India is one of the fastest-growing aviation markets globally and has significant potential for growth in the future. India is the world’s fourth-largest military spender and Asia’s second-largest military spender as of 2022. India is one of the fastest-growing aviation markets in the world and has a significant potential for growth in the coming years. Also, an increase in the budget allocation for improving airport infrastructure and the establishment of new airports will support the growth of the aviation sector over the next decade. Indigo is the largest airline in the country (in terms of passengers carried and fleet), and as of March 2022, the airline had a domestic market share of 59%. The business jet purchases in the country comprise mostly pre-owned aircraft as the country is an emerging economy with comparatively lower disposable incomes. This factor is currently hindering the growth of the market in the country. India has a total fleet of 253 business jets as of March 2023. Considering the developments, the passenger and defense aviation sector of the country is in a sweet spot. Thus, the demand for aircraft engines is likely to grow during the forecast period.

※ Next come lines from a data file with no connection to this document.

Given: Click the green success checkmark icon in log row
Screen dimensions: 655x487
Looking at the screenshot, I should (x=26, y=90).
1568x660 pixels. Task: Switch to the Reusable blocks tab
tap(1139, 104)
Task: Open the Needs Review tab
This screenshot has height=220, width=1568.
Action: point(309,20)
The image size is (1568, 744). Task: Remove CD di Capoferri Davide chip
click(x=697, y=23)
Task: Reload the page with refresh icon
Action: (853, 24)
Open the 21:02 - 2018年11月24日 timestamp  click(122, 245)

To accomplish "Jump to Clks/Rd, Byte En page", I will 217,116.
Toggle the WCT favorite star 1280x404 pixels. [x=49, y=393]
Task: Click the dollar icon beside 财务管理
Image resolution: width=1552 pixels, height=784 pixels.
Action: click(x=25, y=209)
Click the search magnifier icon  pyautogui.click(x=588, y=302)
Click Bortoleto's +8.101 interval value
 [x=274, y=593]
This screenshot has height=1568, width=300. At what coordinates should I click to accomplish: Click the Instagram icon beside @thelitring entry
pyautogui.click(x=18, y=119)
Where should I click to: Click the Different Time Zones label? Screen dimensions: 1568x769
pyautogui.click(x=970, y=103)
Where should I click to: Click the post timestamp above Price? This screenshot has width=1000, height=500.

The Asia-Pacific aircraft engine market is highly consolidated, with a majority of the market share being held by Pratt & Whitney (RTX Corporation), Rolls-Royce plc, Safran SA, UEC Aviadvigatel JSC, and General Electric Company. The engine manufacturers and aircraft OEMs often prefer long-term contracts, thereby making it difficult for new players to enter the market. The significant investment toward R&D of advanced technologies, like additive manufacturing and incorporation of AI to increase the production rate, is expected to help the players ramp up their production capacity, thereby maximizing their profits. For instance, in June 2023, India and the US are set to collaborate on the production of fighter jet engines. The deal will be signed between General Electric and Hindustan Aeronautics Limited (HAL) for the transfer of approximately 80% of the jet engine technology by value.